Pixel coordinate grounding data:
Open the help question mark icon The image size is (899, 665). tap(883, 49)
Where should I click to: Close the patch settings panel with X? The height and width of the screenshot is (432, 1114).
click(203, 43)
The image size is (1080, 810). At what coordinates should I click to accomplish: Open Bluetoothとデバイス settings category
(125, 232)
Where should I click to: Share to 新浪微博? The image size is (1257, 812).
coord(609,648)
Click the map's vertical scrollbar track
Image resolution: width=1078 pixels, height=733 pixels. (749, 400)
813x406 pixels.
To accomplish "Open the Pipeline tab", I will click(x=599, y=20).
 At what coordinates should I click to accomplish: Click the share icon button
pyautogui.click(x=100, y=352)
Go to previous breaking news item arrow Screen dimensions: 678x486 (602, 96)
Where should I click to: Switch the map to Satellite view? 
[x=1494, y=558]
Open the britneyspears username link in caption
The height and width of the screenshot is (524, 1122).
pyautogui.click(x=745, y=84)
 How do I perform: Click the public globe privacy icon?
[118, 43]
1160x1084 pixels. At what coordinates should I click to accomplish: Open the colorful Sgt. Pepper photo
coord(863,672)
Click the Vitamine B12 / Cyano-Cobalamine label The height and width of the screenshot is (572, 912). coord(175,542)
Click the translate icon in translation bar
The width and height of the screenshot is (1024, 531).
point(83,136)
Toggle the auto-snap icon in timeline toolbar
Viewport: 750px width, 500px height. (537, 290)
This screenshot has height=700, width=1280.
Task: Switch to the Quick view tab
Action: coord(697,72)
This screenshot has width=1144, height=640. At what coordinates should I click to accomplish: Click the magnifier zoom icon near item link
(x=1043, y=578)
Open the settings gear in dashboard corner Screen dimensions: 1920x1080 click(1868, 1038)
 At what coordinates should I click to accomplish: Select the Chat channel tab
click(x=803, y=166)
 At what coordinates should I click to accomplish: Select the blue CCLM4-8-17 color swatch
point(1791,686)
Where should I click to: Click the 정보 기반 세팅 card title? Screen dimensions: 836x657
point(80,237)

What to produce:
Copy exactly, and only, the lines from the line that contains "Toggle the auto-snap icon in timeline toolbar" through the end of the data above.

Response to the exercise:
Toggle the auto-snap icon in timeline toolbar
Viewport: 750px width, 500px height. (537, 290)
This screenshot has height=700, width=1280.
Task: Switch to the Quick view tab
Action: coord(697,72)
This screenshot has width=1144, height=640. At what coordinates should I click to accomplish: Click the magnifier zoom icon near item link
(x=1043, y=578)
Open the settings gear in dashboard corner Screen dimensions: 1920x1080 click(1868, 1038)
 At what coordinates should I click to accomplish: Select the Chat channel tab
click(x=803, y=166)
 At what coordinates should I click to accomplish: Select the blue CCLM4-8-17 color swatch
point(1791,686)
Where should I click to: Click the 정보 기반 세팅 card title? Screen dimensions: 836x657
point(80,237)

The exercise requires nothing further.